Cependant les gestes de bonne volonté de Jean-Marie Le Pen ne sont jamais loin de la mauvaise humeur. A propos de la déclaration de Steeve Briois, il écrit : « Si nous descendions à ce niveau de réflexion, ce serait la bagarre de rue (…) et l’opposition nationale se déconsidèrerait sans remède ». De la constatation de bon sens à la menace implicite, il n’y a qu’un pas.
Marine saisira-t-elle la main tendue de Jean-Marie ?
In fine cependant Jean-Marie Le Pen rentre ses griffes pour faire une proposition à sa fille, en vue de la réconciliation nationale : qu’ils se rencontrent, comme ils ne l’ont plus fait depuis la crise qui les oppose, « dans les prochains jours pour fixer ensemble une position commune, où tu veux, seuls ou avec des amis ». Mais attention.
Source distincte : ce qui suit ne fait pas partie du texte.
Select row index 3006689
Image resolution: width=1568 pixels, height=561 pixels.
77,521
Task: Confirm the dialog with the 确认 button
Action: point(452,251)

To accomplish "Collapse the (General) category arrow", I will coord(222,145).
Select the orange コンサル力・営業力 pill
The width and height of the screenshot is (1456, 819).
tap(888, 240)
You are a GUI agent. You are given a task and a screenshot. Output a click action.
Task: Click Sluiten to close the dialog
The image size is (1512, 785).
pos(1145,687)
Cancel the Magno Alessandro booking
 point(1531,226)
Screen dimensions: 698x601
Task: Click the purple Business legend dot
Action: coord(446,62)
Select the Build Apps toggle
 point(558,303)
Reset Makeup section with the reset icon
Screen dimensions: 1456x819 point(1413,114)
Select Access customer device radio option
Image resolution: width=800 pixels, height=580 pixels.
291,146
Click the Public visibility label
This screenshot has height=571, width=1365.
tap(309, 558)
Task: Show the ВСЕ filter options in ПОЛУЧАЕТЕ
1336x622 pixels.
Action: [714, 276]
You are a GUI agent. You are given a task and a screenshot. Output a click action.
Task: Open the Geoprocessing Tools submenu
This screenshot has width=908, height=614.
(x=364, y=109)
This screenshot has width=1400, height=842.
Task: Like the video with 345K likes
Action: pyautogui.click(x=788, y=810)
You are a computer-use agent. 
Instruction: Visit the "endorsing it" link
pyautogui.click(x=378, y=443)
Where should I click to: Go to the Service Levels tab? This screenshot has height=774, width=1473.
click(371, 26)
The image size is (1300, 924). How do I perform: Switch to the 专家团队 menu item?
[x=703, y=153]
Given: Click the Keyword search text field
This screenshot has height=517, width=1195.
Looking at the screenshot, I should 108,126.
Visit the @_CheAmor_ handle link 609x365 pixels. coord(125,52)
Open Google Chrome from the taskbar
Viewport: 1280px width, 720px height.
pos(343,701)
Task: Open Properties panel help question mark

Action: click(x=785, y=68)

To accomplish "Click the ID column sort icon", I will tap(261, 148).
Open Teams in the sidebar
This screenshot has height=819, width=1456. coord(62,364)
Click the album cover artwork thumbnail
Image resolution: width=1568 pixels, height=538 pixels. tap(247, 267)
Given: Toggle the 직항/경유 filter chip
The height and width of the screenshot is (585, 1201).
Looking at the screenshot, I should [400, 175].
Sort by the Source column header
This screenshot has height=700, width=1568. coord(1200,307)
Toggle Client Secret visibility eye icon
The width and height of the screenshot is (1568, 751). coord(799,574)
Avec Le Pen, il faut qu’une porte soit ouverte ou fermée. Et tout de suite. Il termine : « C’est une main que je te tends. Je t’adjure de ne pas la rejeter ».
Il est probable cependant que, si elle répond, ce qui n’est pas assuré, Marine ne donnera pas satisfaction à son père, qu’elle accuse depuis des mois de « vouloir exister par ses provocations ». Parce que, même si elle voit l’impasse où l’a menée la stratégie qu’elle a suivie avec l’aide de Philippot et qu’elle poursuit avec d’autres collaborateurs, elle n’est pas libre de se réconcilier avec son père ni avec la droite nationale. Précisément parce qu’elle a choisi la dédiabolisation qu’il condamne. Va-t-elle alors prendre le risque du rififi en le poussant à tenter quelque chose, avec « les trois cent bikers bretons » dont il a dit un moment qu’ils pourraient l’accompagner au congrès ? Ce serait un jeu dangereux. Si j’étais Marine, je ménagerais mon père, ne serait-ce que pour éviter la « bagarre de rue ».